» Brief
Copy out the listing below, swapping every "Where should I click to" for "Where do I click to" and keeping everything else the same.

» Material
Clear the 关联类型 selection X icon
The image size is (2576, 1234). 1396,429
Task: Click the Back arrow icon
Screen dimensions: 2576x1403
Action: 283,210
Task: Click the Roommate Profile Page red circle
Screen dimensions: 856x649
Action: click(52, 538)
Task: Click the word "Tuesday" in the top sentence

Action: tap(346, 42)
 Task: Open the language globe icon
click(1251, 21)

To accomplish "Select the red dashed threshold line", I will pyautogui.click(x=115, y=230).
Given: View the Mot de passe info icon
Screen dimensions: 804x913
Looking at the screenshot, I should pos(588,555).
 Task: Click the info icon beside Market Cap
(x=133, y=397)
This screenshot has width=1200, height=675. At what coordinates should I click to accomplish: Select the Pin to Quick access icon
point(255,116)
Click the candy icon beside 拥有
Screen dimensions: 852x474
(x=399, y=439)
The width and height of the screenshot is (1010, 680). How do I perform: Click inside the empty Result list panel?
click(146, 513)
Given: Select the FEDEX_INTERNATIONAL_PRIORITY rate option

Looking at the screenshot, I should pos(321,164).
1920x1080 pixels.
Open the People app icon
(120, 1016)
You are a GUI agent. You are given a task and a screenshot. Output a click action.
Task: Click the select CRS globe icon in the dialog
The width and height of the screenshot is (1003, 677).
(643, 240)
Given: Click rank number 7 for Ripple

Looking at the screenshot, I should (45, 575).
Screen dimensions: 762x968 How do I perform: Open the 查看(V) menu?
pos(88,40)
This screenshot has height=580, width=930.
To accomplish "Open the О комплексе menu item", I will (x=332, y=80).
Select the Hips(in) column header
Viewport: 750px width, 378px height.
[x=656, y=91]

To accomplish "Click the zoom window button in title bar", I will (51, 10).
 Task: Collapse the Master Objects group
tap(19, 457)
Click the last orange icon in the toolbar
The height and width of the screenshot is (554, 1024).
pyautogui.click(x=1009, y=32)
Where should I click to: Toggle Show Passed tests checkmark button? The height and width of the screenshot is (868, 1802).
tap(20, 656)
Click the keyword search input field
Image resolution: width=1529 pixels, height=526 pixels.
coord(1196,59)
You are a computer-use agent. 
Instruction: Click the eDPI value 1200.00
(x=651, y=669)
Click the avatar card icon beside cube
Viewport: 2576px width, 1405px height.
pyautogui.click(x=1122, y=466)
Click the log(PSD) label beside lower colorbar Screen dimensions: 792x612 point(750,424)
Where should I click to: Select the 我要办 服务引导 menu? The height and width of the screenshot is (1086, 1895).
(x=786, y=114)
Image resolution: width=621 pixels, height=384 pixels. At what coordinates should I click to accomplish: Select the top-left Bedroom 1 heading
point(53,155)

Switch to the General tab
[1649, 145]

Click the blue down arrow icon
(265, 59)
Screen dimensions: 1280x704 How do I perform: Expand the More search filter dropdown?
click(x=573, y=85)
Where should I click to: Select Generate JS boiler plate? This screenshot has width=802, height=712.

» Solution for this exercise
Clear the 关联类型 selection X icon
The image size is (2576, 1234). 1396,429
Task: Click the Back arrow icon
Screen dimensions: 2576x1403
Action: 283,210
Task: Click the Roommate Profile Page red circle
Screen dimensions: 856x649
Action: click(52, 538)
Task: Click the word "Tuesday" in the top sentence

Action: tap(346, 42)
 Task: Open the language globe icon
click(1251, 21)

To accomplish "Select the red dashed threshold line", I will pyautogui.click(x=115, y=230).
Given: View the Mot de passe info icon
Screen dimensions: 804x913
Looking at the screenshot, I should pos(588,555).
 Task: Click the info icon beside Market Cap
(x=133, y=397)
This screenshot has width=1200, height=675. At what coordinates should I click to accomplish: Select the Pin to Quick access icon
point(255,116)
Click the candy icon beside 拥有
Screen dimensions: 852x474
(x=399, y=439)
The width and height of the screenshot is (1010, 680). How do I perform: Click inside the empty Result list panel?
click(146, 513)
Given: Select the FEDEX_INTERNATIONAL_PRIORITY rate option

Looking at the screenshot, I should pos(321,164).
1920x1080 pixels.
Open the People app icon
(120, 1016)
You are a GUI agent. You are given a task and a screenshot. Output a click action.
Task: Click the select CRS globe icon in the dialog
The width and height of the screenshot is (1003, 677).
(643, 240)
Given: Click rank number 7 for Ripple

Looking at the screenshot, I should (45, 575).
Screen dimensions: 762x968 How do I perform: Open the 查看(V) menu?
pos(88,40)
This screenshot has height=580, width=930.
To accomplish "Open the О комплексе menu item", I will (x=332, y=80).
Select the Hips(in) column header
Viewport: 750px width, 378px height.
[x=656, y=91]

To accomplish "Click the zoom window button in title bar", I will (51, 10).
 Task: Collapse the Master Objects group
tap(19, 457)
Click the last orange icon in the toolbar
The height and width of the screenshot is (554, 1024).
pyautogui.click(x=1009, y=32)
Where do I click to: Toggle Show Passed tests checkmark button? The height and width of the screenshot is (868, 1802).
tap(20, 656)
Click the keyword search input field
Image resolution: width=1529 pixels, height=526 pixels.
coord(1196,59)
You are a computer-use agent. 
Instruction: Click the eDPI value 1200.00
(x=651, y=669)
Click the avatar card icon beside cube
Viewport: 2576px width, 1405px height.
pyautogui.click(x=1122, y=466)
Click the log(PSD) label beside lower colorbar Screen dimensions: 792x612 point(750,424)
Where do I click to: Select the 我要办 服务引导 menu? The height and width of the screenshot is (1086, 1895).
(x=786, y=114)
Image resolution: width=621 pixels, height=384 pixels. At what coordinates should I click to accomplish: Select the top-left Bedroom 1 heading
point(53,155)

Switch to the General tab
[1649, 145]

Click the blue down arrow icon
(265, 59)
Screen dimensions: 1280x704 How do I perform: Expand the More search filter dropdown?
click(x=573, y=85)
Where do I click to: Select Generate JS boiler plate? This screenshot has width=802, height=712.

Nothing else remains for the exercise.